Propos recueillis par Beatrice Lapadat

Publié le 19 juillet 2022

Préoccupée par l’interaction entre le corps et l’environnement, Annamaria Ajmone mène des recherches qui explorent l’altérité et la possibilité de l’être humain de se rapprocher du monde végétal-animal sans le dominer. Persuadée que la cohabitation est la réponse aux crises environnementales traversées aujourd’hui, la chorégraphe et danseuse italienne voit dans l’animal une altérité absolue qu’elle cherche à mettre en valeur en allant au-delà du vocabulaire de la représentation et de l’incarnation. Après être partie sur les traces du loup dans les montagnes du Jura, elle signe La notte é il mio giorno preferito, une réflexion sur le rapport à l’Autre à travers une méditation sur les animaux et leurs écosystèmes. Dans cet entretien, elle partage les rouages de sa recherche artistique et revient sur son expérience de pistage nocturne.

Votre travail est fondé sur les notions de cohabitation, d’écosystème et d’altérité. Pourriez-vous partager les grandes réflexions qui traversent votre recherche artistique ?

Malgré la diversité qui caractérise mes performances, je pourrais dire – bien qu’une telle synthèse risque d’être réductrice – qu’il s’agit tout simplement de la fascination qu’exerce sur moi tout ce que constitue l’altérité. J’ai été attirée et intriguée depuis toujours par tout ce que je ne comprends pas jusqu’au fond, par tout ce qui, à mes yeux, demeure mystérieux dans une certaine mesure : en voici ce qui m’a guidée dans toutes mes recherches.
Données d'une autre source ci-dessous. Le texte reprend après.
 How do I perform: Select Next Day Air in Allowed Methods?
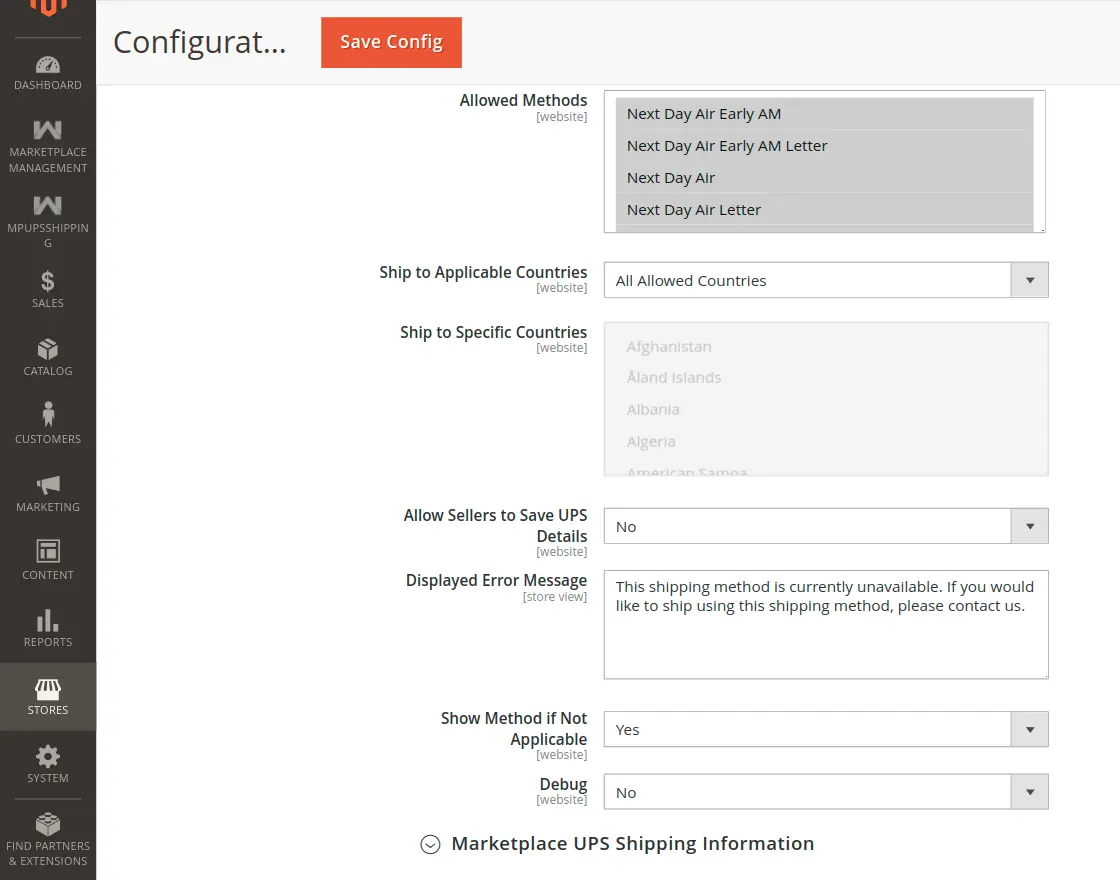tap(670, 177)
Par conséquent, tout ce qui concerne les écosystèmes, le monde végétal ou animal est pour moi quelque chose d’extraterrestre, non loin du scientifique-fantastique par son état d’altérité absolue. En même temps, je suis depuis toujours interpellée par la géologie, les tremblements de terre, les volcans et les fossiles – bref, tout ce qui est susceptible de me rappeler que je ne suis qu’un être minuscule à l’intérieur d’un espace immense. Ce que je souhaite accomplir à travers mes recherches, c’est de pouvoir constituer un espace où ce « différent de moi » peut coexister.

Votre dernière création La notte é il mio giorno preferito découle d’une résidence en Suisse, au contact de la nature et des animaux. Pourriez-vous retracer la genèse de ce projet ?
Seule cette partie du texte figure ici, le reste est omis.